- Born: 1607 South Moravia, Czech Republic
- Died: April 19, 1670 (aged 62–63)

= Moses Samson Bacharach =

Czech-German rabbi

Moses Samson Bacharach (1607 – April 19, 1670) was a rabbi and the son of Samuel and Eva Bacharach. He was born in South Moravia, Czech Republic. After the death of his father his mother took him to Prague, where he was educated by his maternal uncle, Ḥayyim ha-Kohen. In 1627 he married Dobrusch, a daughter of Isaac ben Phœbus, of Ungarisch-Brod, Moravia, where he lived supported by his wealthy father-in-law. The Thirty Years' War brought about the ruin of his father-in-law's business, and Samson was compelled to accept a rabbinical position in Göding, Moravia, in 1629.

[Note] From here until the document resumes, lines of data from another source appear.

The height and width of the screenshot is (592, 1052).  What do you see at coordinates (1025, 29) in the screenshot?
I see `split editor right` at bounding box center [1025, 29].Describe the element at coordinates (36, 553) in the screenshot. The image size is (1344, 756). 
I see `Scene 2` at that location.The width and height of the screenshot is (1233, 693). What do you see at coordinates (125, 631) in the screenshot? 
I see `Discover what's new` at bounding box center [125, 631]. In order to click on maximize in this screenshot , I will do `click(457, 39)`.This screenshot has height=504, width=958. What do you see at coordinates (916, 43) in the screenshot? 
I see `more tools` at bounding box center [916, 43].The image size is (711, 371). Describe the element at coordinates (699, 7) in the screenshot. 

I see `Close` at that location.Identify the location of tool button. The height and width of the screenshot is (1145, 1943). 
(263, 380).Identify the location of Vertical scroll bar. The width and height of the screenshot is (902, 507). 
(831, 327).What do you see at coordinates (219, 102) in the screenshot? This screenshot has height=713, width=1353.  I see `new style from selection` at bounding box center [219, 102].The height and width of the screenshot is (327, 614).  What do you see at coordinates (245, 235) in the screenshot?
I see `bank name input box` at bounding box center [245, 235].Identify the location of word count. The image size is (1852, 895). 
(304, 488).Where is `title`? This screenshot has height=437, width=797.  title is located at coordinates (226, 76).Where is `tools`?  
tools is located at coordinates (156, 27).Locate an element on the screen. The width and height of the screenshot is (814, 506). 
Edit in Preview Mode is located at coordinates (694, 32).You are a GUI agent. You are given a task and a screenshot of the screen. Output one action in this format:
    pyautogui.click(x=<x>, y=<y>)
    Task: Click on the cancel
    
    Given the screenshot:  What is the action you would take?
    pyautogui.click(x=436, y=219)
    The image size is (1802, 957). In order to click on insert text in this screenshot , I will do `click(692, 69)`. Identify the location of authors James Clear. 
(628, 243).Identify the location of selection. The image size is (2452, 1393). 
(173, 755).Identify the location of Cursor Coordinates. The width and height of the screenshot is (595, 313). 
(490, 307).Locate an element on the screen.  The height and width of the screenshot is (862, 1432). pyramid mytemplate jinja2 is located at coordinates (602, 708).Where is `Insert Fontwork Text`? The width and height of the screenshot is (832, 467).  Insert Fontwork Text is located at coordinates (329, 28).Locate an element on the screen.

In 1635 he became rabbi of Leipnik, Moravia, and remained there until the capture of the city by the Swedish army in 1643 scattered the congregation and forced him to return to Prague. Here he was made preacher, but during the siege of the city in 1648 found himself compelled to retreat to the country for safety. Returning after the war, he remained in Prague until 1650, when he was called to the rabbinate of Worms, which position he occupied up to the time of his death. After the death of his wife in 1662 he married Feige in 1664, the widow of Moses ha-Kohen Nerol, rabbi of Metz, who died in 1659 and the mother of the famous jewish physician Tobias Cohn. He left one son, Jair Ḥayyim Bacharach, and four daughters. Of his literary works there exist a number of responsa published in his son's Ḥuṭ ha-Shani, Frankfurt, 1679, and also some religious poems.

His commentary on R. Asher's Halakot is lost.